A toddler's world can mean non-stop motion, but for young children who are visually impaired, it can mean a world of uncertainty. CBS2's Jessica Moore shows us a gift that's paving the way for progress for children.
- A toddler's world can mean nonstop motion. But for young children who are visually impaired, it can mean a world of uncertainty and obstacles. And it can be sort of scary, too. CBS 2's Jessica Moore shows us a gift that's paving the way for their progress.
JESSICA MOORE: Jorge Alcantarez is three years old, and the hope is that the device he is holding will change his life. It's a special cane, developed for children between the ages of one and five who are blind or seriously visually impaired.
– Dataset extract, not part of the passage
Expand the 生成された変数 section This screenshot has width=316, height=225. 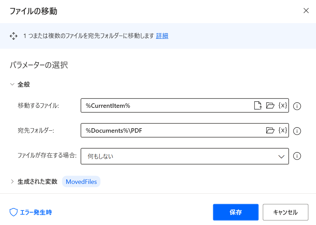click(12, 181)
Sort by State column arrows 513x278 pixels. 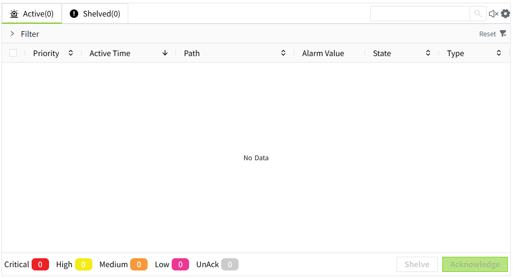428,53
GRACE AMBROSE-ZAKEN: Safety is everything to learning.
JESSICA MOORE: Grace Ambrose-Zaken, a professor of orientation and mobility at Hunter College, is one of the developers of the toddler cane.
GRACE AMBROSE-ZAKEN: When you feel safe, you build self-confidence, you start just doing your natural exploring, interacting with the world.
JESSICA MOORE: The cane, developed in conjunction with City College, looks deceptively simple. There's a waistband to hold it in place on the toddler, and it's lightweight enough to maneuver easily. Jorge's dad is grateful for this important opportunity being given to his son.
JORGE ALCANTAREZ: I try the best for him. I pray every day.
JESSICA MOORE: The family is currently homeless, and the cane has been donated. They cost $625, but are given free to families in need. About 1,200 toddler canes have been given out so far.
TARA OLSON: It gives the child the opportunity to be independent, to give them freedom.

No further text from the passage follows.